For much of this last week, I've been looking at a report titled, "IDC Digital Universe White Paper" (an update of last year's report), funded by EMC and created by IDC, looking at the growth of data. It corrects a mistake in last year's report, which understated significantly the growth of data. Much of this understatement is due to the identification of "shadow" data, or data captured by the massive number of sensors and digital video cameras proliferating at an incredible pace around the world.
This shadow data, according to IDC, now accounts for more than half of the data collected, and it is accelerating like an out-of-control train on a near-vertical drop. Let's talk about what shadow data is and what it means for your privacy and storage systems.
Deja Vu All over Again
In the movie Deja vu, Denzel Washington plays a detective who has access to a system that supposedly can look collectively through every piece of surveillance equipment and weave together images of past events. In what is science following science fiction, according to this IDC report, such data is growing at a massive rate. Naturally, one of the areas undergoing massive development is making sense of all this sensor information.
Applications that can identify and mine this content to create visual links between this information and past events seem to be on a rapid ramp-up. A number of labs are working on making sense of this mess.
In terms of privacy, the reality is that somebody is on camera almost every minute of almost every day. This is leading to a data explosion that most of us likely can't even imagine. According to IDC, 85 percent of this information is under control of the enterprise, which is responsible for its "security, privacy, and reliability."
This certainly has implications in terms of responsibility and liability in areas ranging from safety to employee conduct to security. Yet according to this report, getting a handle on this information is increasingly becoming a higher priority.
From a personal basis, this also means that you are likely being recorded much of the time. Even if no one is doing anything with the information now, they are putting it into archives where it can be mined later. Thus, coupled with the tracks you are leaving in the digital world, an apparently very clear picture of you (which also could be inaccurate) could likely be built around your activities months, or even decades, later. Suddenly I'm not thinking such warm and fuzzy thoughts about Google.
Media over All
What is also interesting in the report is the massive growth of digital media. This segment is accounting for 10 times the amount of storage that its share of the digital universe currently represents. With that kind of growth, the management, containment, security and delivery of these massive files will have to engage an ever-larger portion of the networking infrastructure. I don't even want to think what this is doing to network traffic, but I expect we are all seeing more of the related impact daily.
It isn't just the number of files. As resolutions increase, the files themselves are getting bigger at an increasing rate. Just moving from regular definition to high definition is like the reverse of "America's Biggest Loser," multiplied by a thousand and taken to near infinity.

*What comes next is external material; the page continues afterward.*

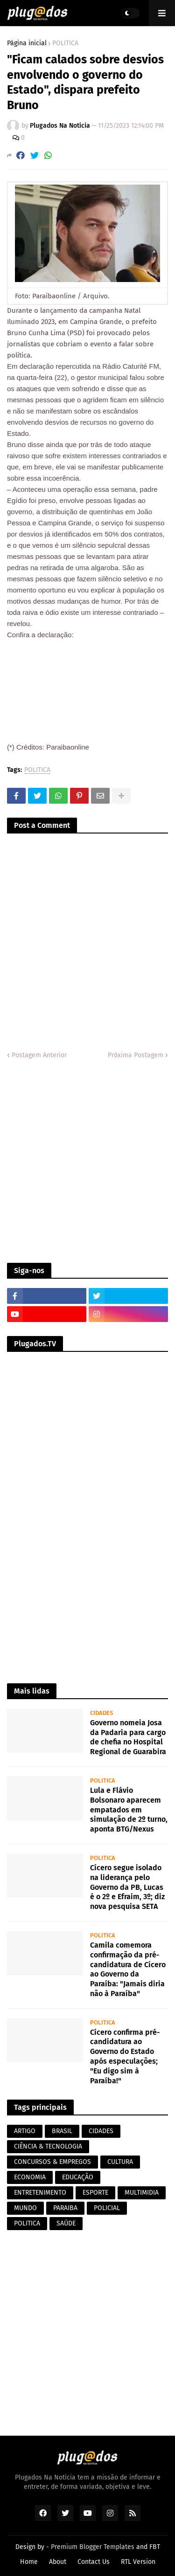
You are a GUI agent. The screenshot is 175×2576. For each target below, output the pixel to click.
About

This takes me back to the daunting, and often pointless, efforts in which the RIAA and MPAA are currently engaged to contain what appears to be overstated piracy. These efforts should likely shift to bringing people into compliance and finding a way to broadly license the media before they lose all control of it. With this kind of growth, if it can be copied digitally it likely will be, and if it isn't being stolen, it is being bypassed. The respective movie and music industries are losing their shorts regardless.
Maybe it is time to stop going to war with customers and find a way to better embrace them, because, based on these numbers, they are losing the war.
What is also interesting is the diversity of data. We mention the gigabyte files represented by movie and TV shows proliferating on the Web, but tiny 128-bit signals from RFID tags are proliferating at a massive rate as well. While this doesn't yet create capacity problems, the sheer number of these small files (estimated to be 20 quadrillion by 2011) becomes potentially a bigger problem than the big media files. To put this in perspective, according to the report, this type of file is growing 50 percent faster than the large multimedia files.
This becomes a huge tracking problem because these files represent physical objects from devices we need to track as assets, to inventory in all stages of the supply chain. This takes us from a capacity nightmare to an audit nightmare, and there is nothing scarier than a pissed-off auditor. I should know, as I used to be one.
To net out the recommendations, it comes down to the fact that the light at the end of the tunnel is a train and you'd better start planning for it because you sure as hell won't be able to outrun it.
Particularly if you are starting to see your storage requirements ramp significantly, you'll need to make sure you have already thought through key policies like retention, ownership and disposal. And you'll need to do this before someone shows up wanting the data and either holding your butt over the fire because you lost it, or frying your butt because you didn't have a policy to delete or adequately protect it.
IDC concludes that it is a requirement to get your arms around this data and find ways to profit from it, either by simply making better decisions or, in the case of the RIAA and MPAA, finding ways to profit from providing it. Yet the firm downplays the other side of that coin. If we don't get our arms around this data, it will be used against us, either corporately or individually. It is our responsibility to ensure that doesn't happen. Technology won't fix this without knowledgeable people to intelligently anticipate the problems and find creative ways to mitigate them.
Wrapping Up: Ride the Wave or Be a Statistic
In short, the report forecasts the equivalent of a data tsunami; we can either get our boards ready to ride the wave or get mowed down by it. Both paths are exciting, and with work, we can survive the former.